→ **Data extracts**

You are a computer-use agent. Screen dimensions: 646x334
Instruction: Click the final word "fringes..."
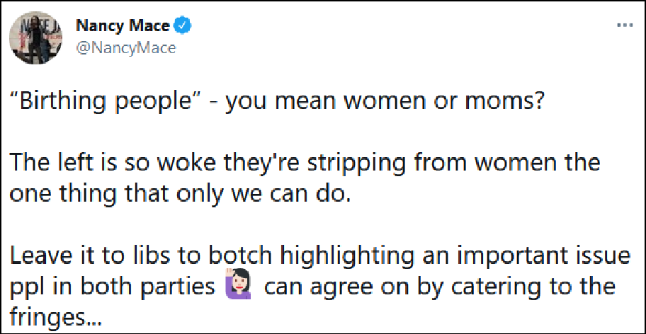[x=57, y=318]
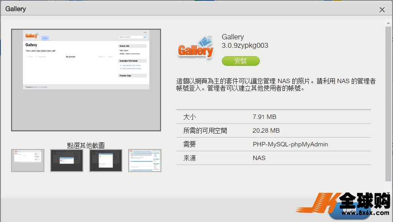Select the second dark screenshot thumbnail
This screenshot has width=393, height=222.
[x=67, y=161]
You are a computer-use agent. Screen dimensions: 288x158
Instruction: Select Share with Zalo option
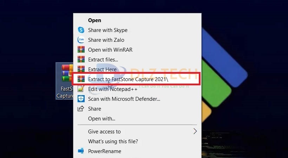[x=106, y=40]
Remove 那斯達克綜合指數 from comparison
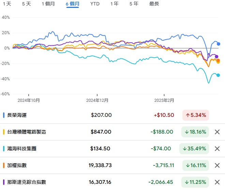This screenshot has height=190, width=225. pos(217,182)
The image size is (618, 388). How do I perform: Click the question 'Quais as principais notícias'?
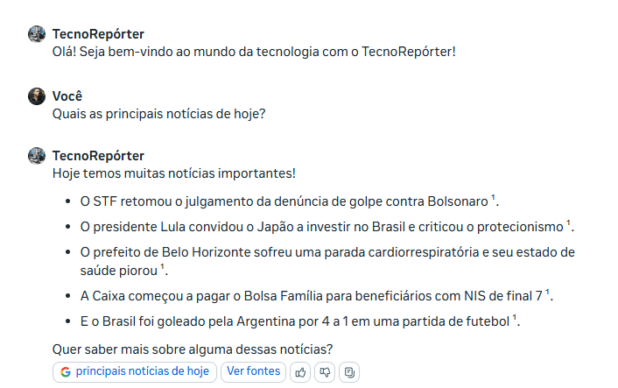[158, 114]
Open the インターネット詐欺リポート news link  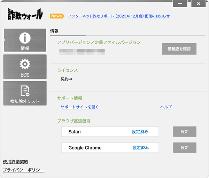click(x=119, y=16)
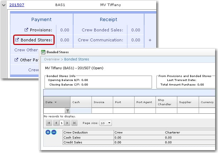Click the Bonded Stores window title icon
Screen dimensions: 218x153
pyautogui.click(x=43, y=52)
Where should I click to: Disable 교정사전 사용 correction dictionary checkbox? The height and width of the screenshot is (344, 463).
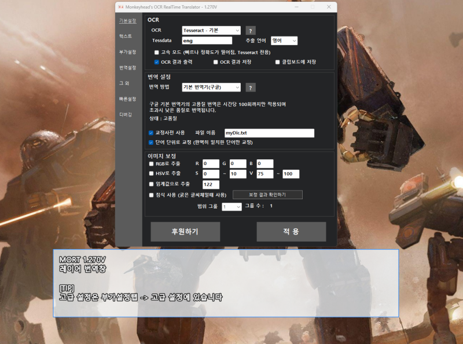(152, 132)
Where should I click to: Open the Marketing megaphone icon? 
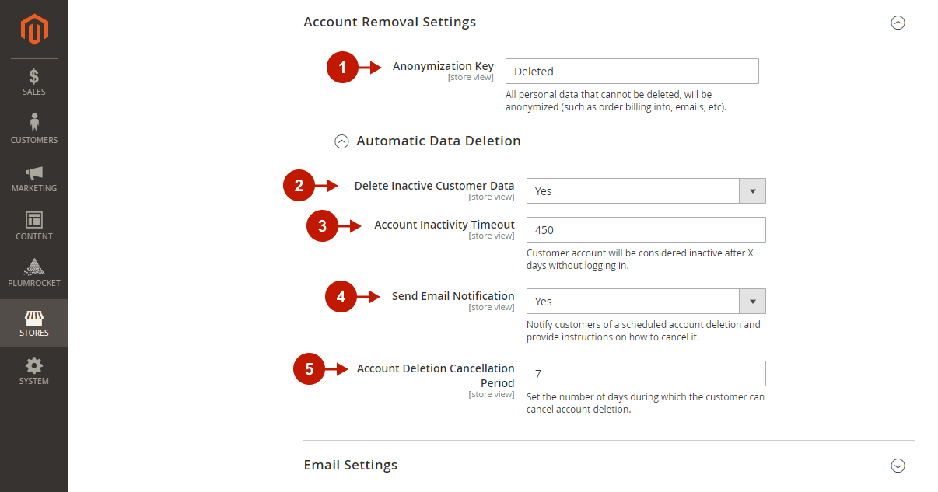click(x=34, y=173)
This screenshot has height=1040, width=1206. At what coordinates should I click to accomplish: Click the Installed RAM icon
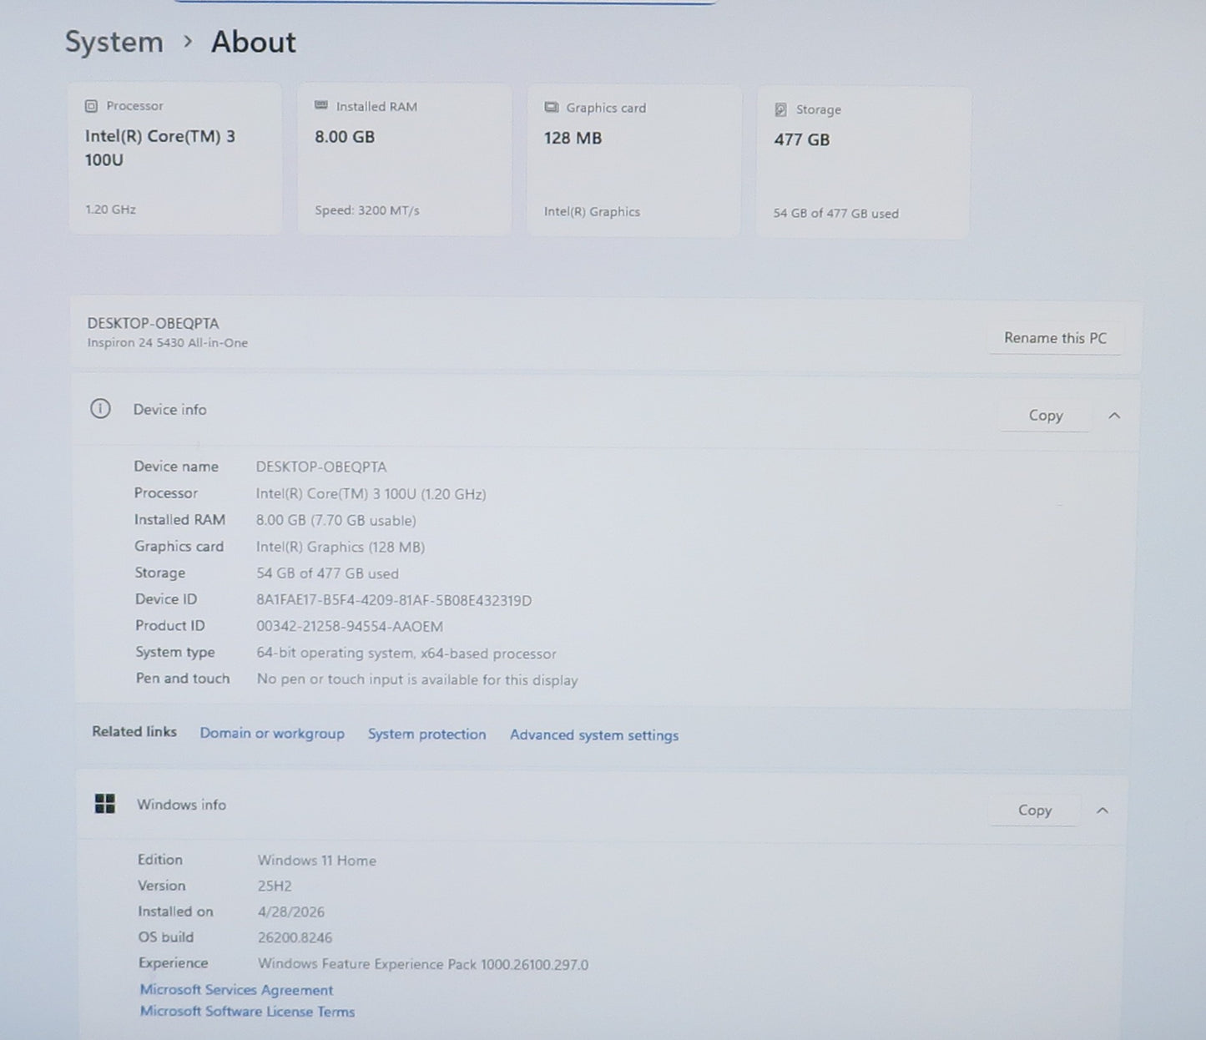[x=321, y=106]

→ **Work order**
The answer to this exercise is one number: how many lines of the records above contain the string "agent".

→ **Answer section**
2